Anticancer Res. 1997 Jul-Aug;17(4A):2837-42.
Since PLHN are rare, prognostic factors and the therapeutic strategy have not yet been clearly assessed.
Seventy-one patients with PLHN (44 stage I, 27 stage II; 54 with high-grade histology) received the following treatments: 5 radical surgery, 21 radiotherapy, 43 combined treatment (mainly chemotherapy plus radiotherapy) [CT] and 1 was not treated.

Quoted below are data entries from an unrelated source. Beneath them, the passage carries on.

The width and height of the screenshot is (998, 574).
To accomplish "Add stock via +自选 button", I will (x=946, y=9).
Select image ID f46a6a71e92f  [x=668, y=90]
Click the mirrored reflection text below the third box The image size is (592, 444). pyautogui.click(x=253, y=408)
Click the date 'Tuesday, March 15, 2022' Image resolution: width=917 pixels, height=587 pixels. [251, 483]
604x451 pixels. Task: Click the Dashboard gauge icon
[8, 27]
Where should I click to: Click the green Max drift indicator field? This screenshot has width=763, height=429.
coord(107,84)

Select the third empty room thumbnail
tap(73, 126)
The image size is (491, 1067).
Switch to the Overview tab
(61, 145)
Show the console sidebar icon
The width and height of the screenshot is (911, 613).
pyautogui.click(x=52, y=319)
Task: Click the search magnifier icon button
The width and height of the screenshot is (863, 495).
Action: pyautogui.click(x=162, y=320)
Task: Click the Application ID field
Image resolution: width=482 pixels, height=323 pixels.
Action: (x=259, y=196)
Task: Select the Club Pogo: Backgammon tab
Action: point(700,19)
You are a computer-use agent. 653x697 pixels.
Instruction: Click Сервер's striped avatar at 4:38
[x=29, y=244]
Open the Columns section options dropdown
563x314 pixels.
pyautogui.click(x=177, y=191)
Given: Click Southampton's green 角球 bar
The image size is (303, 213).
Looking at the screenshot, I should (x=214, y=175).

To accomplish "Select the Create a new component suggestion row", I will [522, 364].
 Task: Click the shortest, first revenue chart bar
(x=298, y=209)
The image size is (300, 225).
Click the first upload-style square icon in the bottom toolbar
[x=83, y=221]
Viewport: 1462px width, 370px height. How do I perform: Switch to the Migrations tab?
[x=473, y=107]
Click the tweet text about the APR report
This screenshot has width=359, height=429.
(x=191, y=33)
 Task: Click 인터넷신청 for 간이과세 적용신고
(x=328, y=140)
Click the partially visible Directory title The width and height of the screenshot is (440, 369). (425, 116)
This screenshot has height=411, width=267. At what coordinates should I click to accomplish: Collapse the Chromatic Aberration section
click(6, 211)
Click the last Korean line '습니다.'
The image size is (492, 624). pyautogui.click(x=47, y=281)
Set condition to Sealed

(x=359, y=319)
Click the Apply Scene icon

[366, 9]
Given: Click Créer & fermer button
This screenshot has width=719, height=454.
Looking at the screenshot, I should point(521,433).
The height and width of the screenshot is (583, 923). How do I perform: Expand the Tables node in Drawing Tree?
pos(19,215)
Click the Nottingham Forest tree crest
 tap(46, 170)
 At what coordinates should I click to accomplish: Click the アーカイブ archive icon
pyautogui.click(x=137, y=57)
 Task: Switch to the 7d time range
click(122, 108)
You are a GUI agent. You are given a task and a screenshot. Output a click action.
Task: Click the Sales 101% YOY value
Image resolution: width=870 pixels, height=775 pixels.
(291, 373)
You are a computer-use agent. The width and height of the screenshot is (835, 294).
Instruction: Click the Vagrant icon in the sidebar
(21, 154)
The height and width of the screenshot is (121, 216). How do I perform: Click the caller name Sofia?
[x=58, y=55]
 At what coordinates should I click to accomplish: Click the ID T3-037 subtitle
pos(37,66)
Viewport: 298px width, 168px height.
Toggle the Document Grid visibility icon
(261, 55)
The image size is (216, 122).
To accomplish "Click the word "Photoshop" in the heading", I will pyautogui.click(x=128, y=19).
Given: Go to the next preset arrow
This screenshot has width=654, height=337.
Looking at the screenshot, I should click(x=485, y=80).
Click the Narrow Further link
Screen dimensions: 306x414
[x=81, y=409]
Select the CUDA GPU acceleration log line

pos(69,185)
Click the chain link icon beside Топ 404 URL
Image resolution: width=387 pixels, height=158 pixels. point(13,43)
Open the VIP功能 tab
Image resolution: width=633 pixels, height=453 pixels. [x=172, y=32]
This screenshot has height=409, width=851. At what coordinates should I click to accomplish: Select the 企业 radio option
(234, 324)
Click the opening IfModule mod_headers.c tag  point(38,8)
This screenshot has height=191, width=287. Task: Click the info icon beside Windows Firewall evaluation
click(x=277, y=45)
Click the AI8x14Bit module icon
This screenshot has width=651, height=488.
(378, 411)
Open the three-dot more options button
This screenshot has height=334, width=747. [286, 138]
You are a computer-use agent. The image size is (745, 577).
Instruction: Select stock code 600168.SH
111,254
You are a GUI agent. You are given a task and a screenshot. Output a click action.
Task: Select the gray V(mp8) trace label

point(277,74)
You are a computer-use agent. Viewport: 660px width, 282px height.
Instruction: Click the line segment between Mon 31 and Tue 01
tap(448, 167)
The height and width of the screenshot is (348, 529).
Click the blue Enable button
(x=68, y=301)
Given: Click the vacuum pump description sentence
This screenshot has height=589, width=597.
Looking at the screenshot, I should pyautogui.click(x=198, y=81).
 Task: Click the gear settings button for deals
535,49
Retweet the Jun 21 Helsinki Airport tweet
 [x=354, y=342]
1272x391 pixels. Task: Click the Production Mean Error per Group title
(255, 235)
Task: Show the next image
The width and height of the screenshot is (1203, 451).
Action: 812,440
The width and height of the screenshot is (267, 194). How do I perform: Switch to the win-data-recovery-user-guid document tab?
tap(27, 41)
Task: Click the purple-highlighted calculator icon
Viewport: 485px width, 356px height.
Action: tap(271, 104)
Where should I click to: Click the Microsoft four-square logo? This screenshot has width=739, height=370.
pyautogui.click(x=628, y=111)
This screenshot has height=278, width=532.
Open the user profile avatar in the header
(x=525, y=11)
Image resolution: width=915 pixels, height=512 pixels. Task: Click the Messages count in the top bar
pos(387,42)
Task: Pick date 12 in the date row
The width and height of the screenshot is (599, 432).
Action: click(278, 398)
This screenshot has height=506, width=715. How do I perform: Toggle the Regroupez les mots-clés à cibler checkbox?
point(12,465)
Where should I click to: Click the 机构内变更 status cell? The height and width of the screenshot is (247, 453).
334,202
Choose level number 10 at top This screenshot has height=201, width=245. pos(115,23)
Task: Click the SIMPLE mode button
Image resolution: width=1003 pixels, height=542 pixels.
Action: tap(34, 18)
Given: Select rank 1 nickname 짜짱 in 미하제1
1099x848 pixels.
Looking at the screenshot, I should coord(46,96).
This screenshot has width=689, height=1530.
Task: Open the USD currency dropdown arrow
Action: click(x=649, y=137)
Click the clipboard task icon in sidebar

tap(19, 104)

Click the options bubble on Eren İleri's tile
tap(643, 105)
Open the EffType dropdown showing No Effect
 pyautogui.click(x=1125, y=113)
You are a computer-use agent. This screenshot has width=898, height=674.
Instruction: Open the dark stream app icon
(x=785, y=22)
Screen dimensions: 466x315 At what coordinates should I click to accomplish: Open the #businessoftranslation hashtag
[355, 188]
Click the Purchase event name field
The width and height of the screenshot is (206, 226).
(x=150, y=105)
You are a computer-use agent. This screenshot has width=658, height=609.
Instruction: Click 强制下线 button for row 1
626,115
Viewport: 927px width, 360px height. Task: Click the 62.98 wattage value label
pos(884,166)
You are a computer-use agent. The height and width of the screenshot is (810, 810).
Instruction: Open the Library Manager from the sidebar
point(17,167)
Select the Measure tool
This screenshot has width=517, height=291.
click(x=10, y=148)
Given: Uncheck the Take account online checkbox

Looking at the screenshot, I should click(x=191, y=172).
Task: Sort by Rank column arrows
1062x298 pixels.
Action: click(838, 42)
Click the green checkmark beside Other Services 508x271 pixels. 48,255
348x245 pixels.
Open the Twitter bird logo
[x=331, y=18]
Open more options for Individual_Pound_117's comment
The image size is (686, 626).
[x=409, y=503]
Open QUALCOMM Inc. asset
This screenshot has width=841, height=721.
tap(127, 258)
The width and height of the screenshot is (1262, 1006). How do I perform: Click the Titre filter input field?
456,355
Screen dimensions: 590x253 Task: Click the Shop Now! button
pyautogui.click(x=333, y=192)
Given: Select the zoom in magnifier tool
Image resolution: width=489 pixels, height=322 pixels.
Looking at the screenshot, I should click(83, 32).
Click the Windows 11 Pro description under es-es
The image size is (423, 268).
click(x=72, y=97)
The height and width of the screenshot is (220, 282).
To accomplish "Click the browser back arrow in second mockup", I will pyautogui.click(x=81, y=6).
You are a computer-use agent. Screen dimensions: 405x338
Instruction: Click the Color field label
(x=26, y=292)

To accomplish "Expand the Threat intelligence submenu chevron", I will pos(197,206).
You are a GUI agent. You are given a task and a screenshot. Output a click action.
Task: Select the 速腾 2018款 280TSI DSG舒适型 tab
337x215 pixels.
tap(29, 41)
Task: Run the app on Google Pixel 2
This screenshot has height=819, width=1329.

Disease-related survival (DRS) and disease-free survival (DFS) were 84% and 69% at 5 years and 70% and 56% at 10 years. CT provided significantly better DRS and DFS than radiotherapy alone (92% and 81% vs 70% and 43% respectively), though the group receiving the CT included most of the patients with high-grade histology (37) and stage II (20). Outcome was not influenced by stage and site of involvement (Waldeyer's ring vs non-Waldeyer's ring). Multivariate analysis showed that favourable prognostic factors were age for DRS, high-grade histology and CT for DFS.
Patients receiving the CT fared significantly better, though most of them had high-grade histology and stage II.